Sistem Peradilan Pidana yang digariskan oleh KUHAP tersebut merupakan ”sistem terpadu” (integrated criminal justice system). Sistem terpadu tersebut diletakkan di atas landasan prinsip ”diferensiasi fungsional” di antara aparat penegak hukum kepada masing-masing penegak hukum.20

Prinsip diferensiasi fungsional adalah penegasan pembagian tugas wewenang antara jajaran aparat penegak hukum secara instansional. KUHAP meletakkan suatu asas ”penjernihan” (clarification) dan ”modifikasi” (modification) fungsi dan wewenang antara setiap instansi penegak hukum. Penjernihan pengelompokan tersebut, diatur sedemikian rupa sehingga tetap terbina saling korelasi dan koordinasi dalam proses penegakan hukum yang saling berkaitan dan berkelanjutan antara satu instansi dengan instansi yang lain, sampai ke taraf proses pelaksanaan eksekusi dan pengawasan pengamatan pelaksanaan eksekusi. Mulai dari taraf dan permulaan penyidikan oleh kepolisian sampai kepada pelaksanaan putusan pengadilan oleh Kejaksaan, selalu terjalin atas hubungan fungsi yang berkelanjutan yang akan menciptakan suatu mekanisme saling cek di antara sesama penegak hukum dalam suatu rangkaian integrated criminal justice system. Penjernihan diferensiasi fungsi dan wewenang tersebut pada akhirnya menciptakan pemisahan wewenang yang tegas dalam proses peradilan pidana, yaitu :
  1. Kepolisian dalam hal penyidikan ;
  2. Kejaksaan dalam hal penuntutan dan pelaksanaan putusan pengadilan ;
  3. Pengadilan dalam hal pemeriksaan dan putusan pidana ;
  4. Lembaga Pemasyarakatan dalam hal pembinaan dan pemasyarakatan terpidana.

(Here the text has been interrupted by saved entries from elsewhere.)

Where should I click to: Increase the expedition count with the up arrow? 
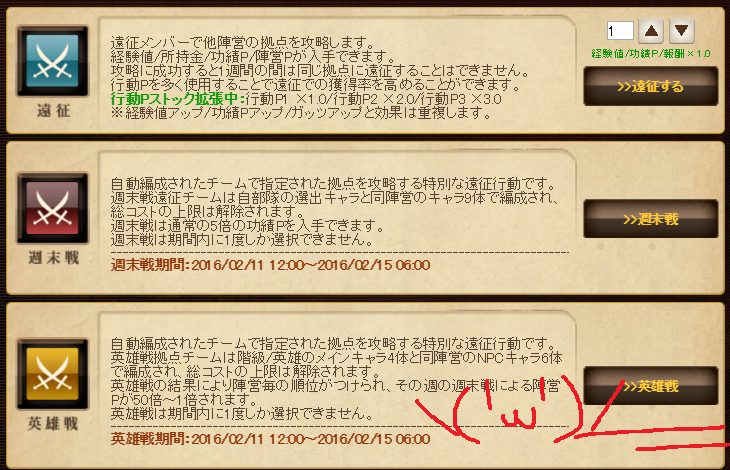[651, 31]
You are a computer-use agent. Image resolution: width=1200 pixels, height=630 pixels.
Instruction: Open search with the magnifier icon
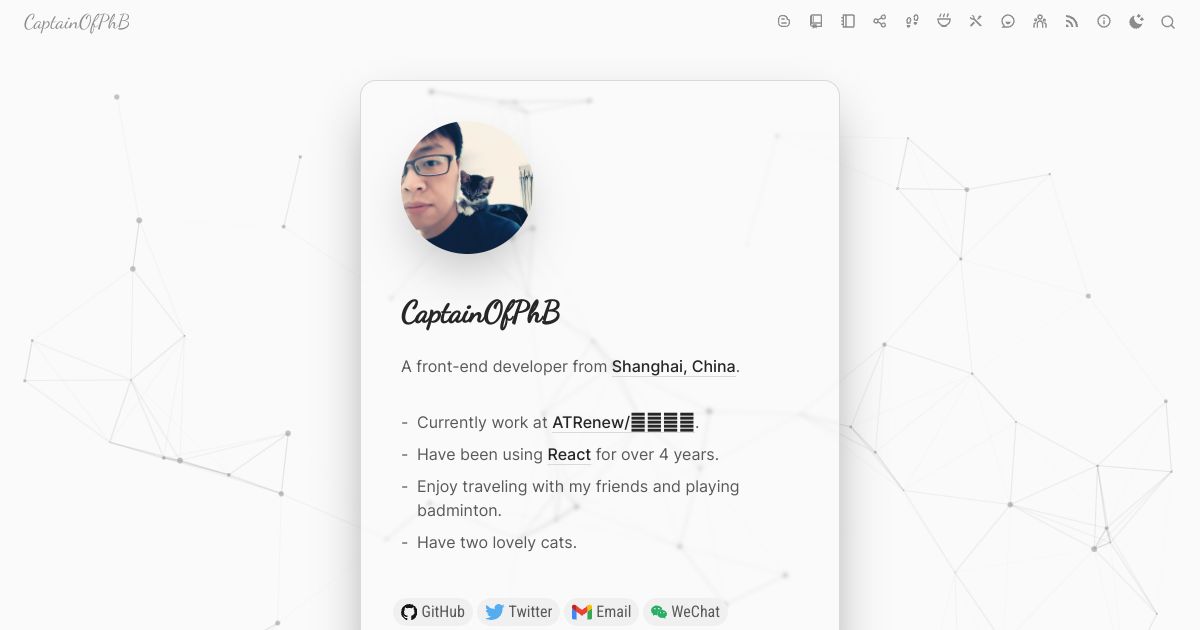1168,21
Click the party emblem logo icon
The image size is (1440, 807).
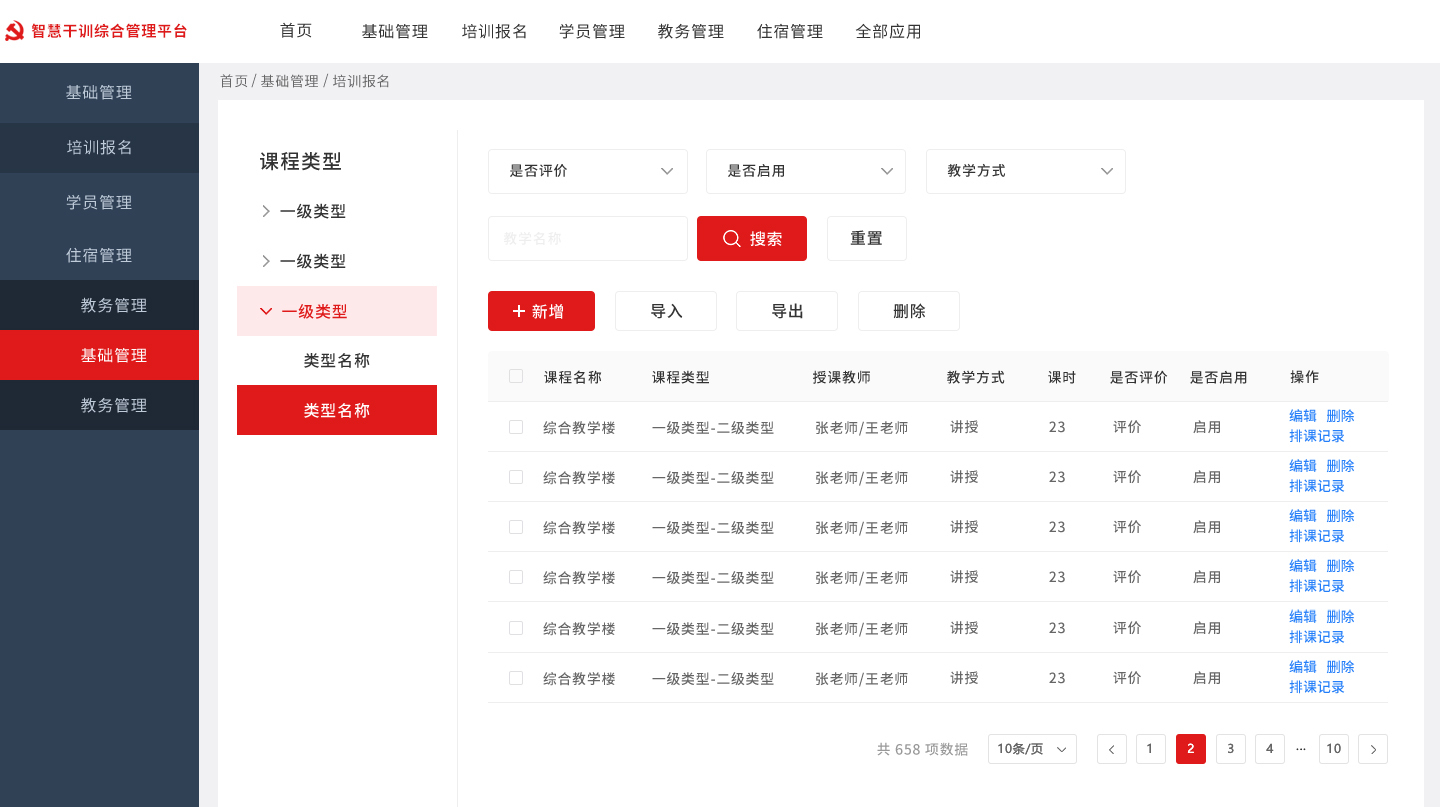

Proses Peradilan Pidana di Indonesia
Dalam melakukan suatu penanganan perkara pidana, terdapat sebuah rangkaian peradilan pidana yang terbagi atas beberapa tahap. Dalam KUHAP, tahap-tahap penanganan perkara tersebut terdiri dari Penyelidikan, Penyidikan, Penuntutan, Pemeriksaan di Persidangan, Putusan Hakim (Vonis), Upaya Hukum dan diakhiri dengan pelaksanaan putusan.

Sesuai dengan Pasal 1 butir 5 KUHAP, yang dimaksud dengan Penyelidikan adalah ”serangkaian tindakan penyelidik untuk mencari dan menemukan suatu peristiwa yang diduga sebagai tindak pidana guna menentukan dapat tidaknya dilakukan penyidikan menurut cara yang diatur dalam undang-undang ini.” Dengan demikian, penyelidikan adalah tindakan yang mendahului penyidikan, dan merupakan tahap pertama dalam hukum acara pidana yang bertujuan mencari kebenaran.

Sedangkan dalam Pasal 1 butir 2 KUHAP diterangkan bahwa Penyidikan adalah “serangkaian tindakan penyidik dalam hal dan menurut cara yang diatur dalam undang-undang ini untuk mencari serta mengumpulkan bukti yang dengan bukti itu membuat terang tindak pidana yang terjadi dan guna menemukan tersangkanya.”

Secara etimologis istilah “penyidikan” merupakan persamaan kata opsporing dalam Bahasa Belanda atau investigation dalam bahasa Inggris.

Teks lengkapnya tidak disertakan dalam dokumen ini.